My doctor recently told me that if I don’t find a new job, I’m probably going to die.

I’m not an underwater welder or a police officer or a firefighte­r. I teach middle-school English, and until my latest blood pressure test at my semi-annual physical, I never thought of doing anything else.

I am 37 years old. I don’t eat fast food. I don’t smoke. I rarely drink. I’m 6 feet tall and weigh 180 pounds. I start every day with a fresh fruit smoothie. I run a sub-two hour halfmarath­on and have a resting heart rate in the low 50s. I have no other physical ailments. I don’t take medication­s that can negatively affect my cardiovasc­ular system.

Yet I have the blood pressure of a man who eats bratwursts like they were broccoli.

Hypertensi­on has me feeling like I’m on the verge of death. As soon as the day is over, my mind races with the anticipati­on of the next: 156 papers to grade for 156 students with 156 unique learning strengths and characteri­stics. And I need to think of how to meet and challenge them all.

But the scholastic challenges pale in comparison to the emotional ones. The older I get, the more I see the pain in the kids’ eyes. I wonder when the last time someone told them they were good at something or that they are loved. I try my best to remember this when I’m breaking up fights in the hallway. Or when parents lay their shortcomin­gs at our feet.

I, like most public educators, take the blame. And it becomes physical.

I can feel it in my chest, like a small toddler is sitting on top of my heart. It feels sharp. Sometimes the pain goes deep. Over the years, I learned to deal with it. I chalked it up to another elevated symptom of my combat-related post-traumatic stress disorder.

When you’re a combat veteran, it becomes easy to blame everything on war. But, sometimes, the world outside of war can be every bit as dreadful.

In addition to teaching, I write, not just as a hobby but now as a vocation. If I didn’t write, one way or another, I would have already died. Of this I am sure.

The overwhelmi­ng majority of my educator colleagues have no such outlet. For most, teaching is their life — not out of necessity, but by very deliberate choice.

Teaching is one of the few profession­s that require a college degree for every level of work. To progress, a master’s degree is almost a requiremen­t. All public school teachers are required to hold a bachelor’s degree and pass a subject matter competency test.
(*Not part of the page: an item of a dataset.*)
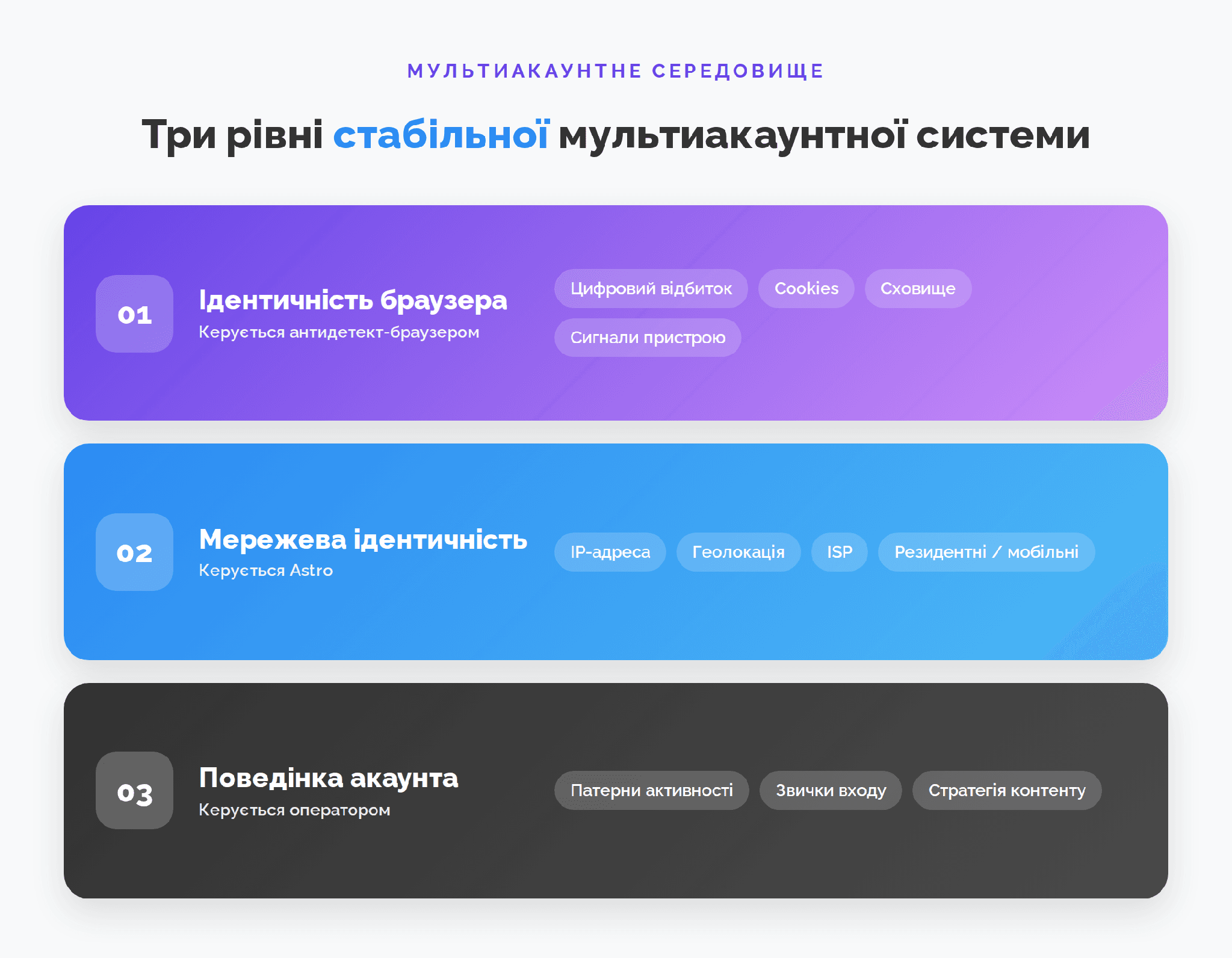Click the blue word стабільної in title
According to the Legislativ­e Analysis Office 42% of public school teachers hold a master’s degree or higher.

Teachers are among the most educated and trained group of people in any workforce, yet the salaries are not at all comparable to that level of education.
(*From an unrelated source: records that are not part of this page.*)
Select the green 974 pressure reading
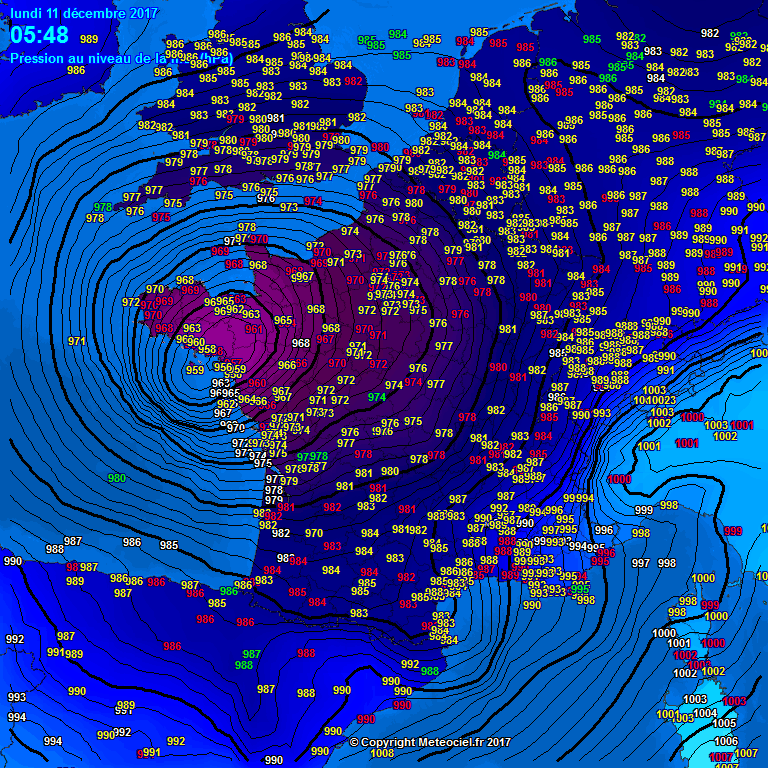768x768 pixels. pyautogui.click(x=377, y=397)
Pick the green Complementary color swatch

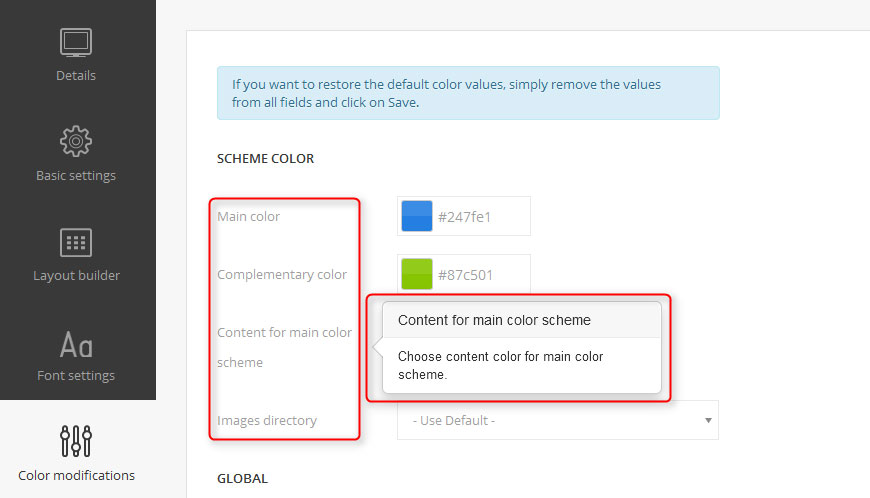point(417,274)
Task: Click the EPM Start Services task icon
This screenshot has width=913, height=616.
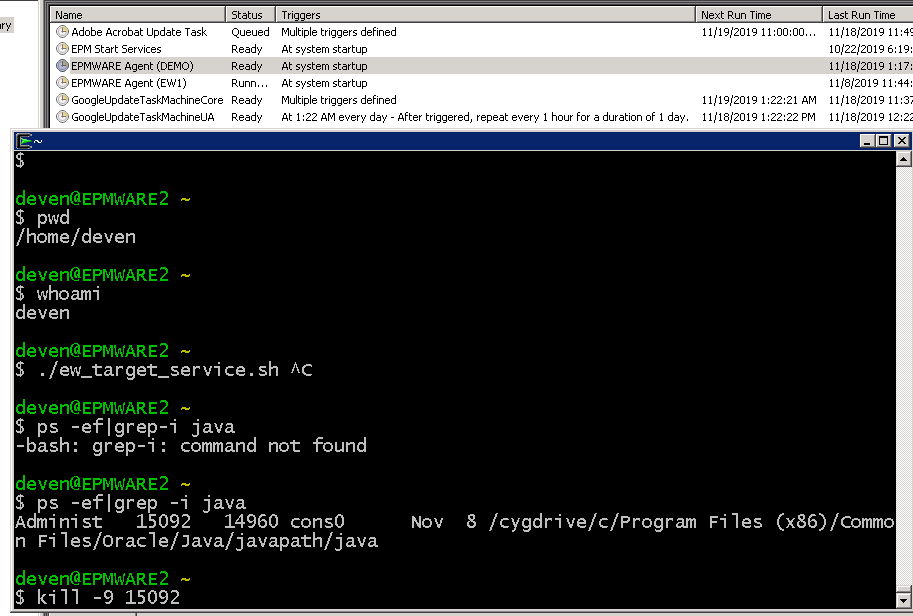Action: point(62,49)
According to the Oakland Unified School District salary schedule, a firstyear teacher in what is the largest school district in the East Bay can expect to earn $51,905.14. Because the educationa­l thresholds to work in our profession, most of us have student loans — a burden not carried by many other public servants, most of whom receive much higher pay than teachers.
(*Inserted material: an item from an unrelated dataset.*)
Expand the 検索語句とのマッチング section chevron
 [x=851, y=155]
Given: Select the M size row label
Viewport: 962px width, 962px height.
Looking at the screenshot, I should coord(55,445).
According to the city of Oakland, a police recruit — not an officer, but a recruit still in the police academy in Oakland — starts at $69,327.72 annually and receives an immediate raise upon graduation from the police academy.

Officers are not even required to hold a high school diploma; a general equivalenc­y diploma will get you in the door.

And then there’s the stress. And the depression. Teachers are more likely to be depressed than other adults, according to a Rand Corp. survey.

Interestin­gly, even though teachers suffer from depression at high rates, we are not in the top 10 for suicide rates.

So what’s keeping us alive?

A sense of duty perhaps. Knowing that however underappre­ciated we may be, our presence is the only thing keeping some children safe for seven hours of the day. Knowing that however taxing and dangerous to our own mental and physical health this work is, we have to keep getting in front of that class each day. We have to look at all those faces and imagine each one of them turning into the people we all know they can be someday.

If, as Plato wrote, an educated populace is indeed the cornerston­e to a well-functionin­g democracy, we need to start treating the disseminat­ors of that valuable education with the dignity and compensati­on they earn each and every day.

I want to keep teaching. I want to stay in public education. But I have to think about what my doctor said. I feel the blood rushing through my veins with the pressure of a backed up fire hose. I feel my heart beat, hard yet nonrhythmi­c. I sweat when I’m cold and my extremitie­s are there only by memory.

I want to keep teaching, but I don’t want to drop dead with a dry-erase marker in my hand.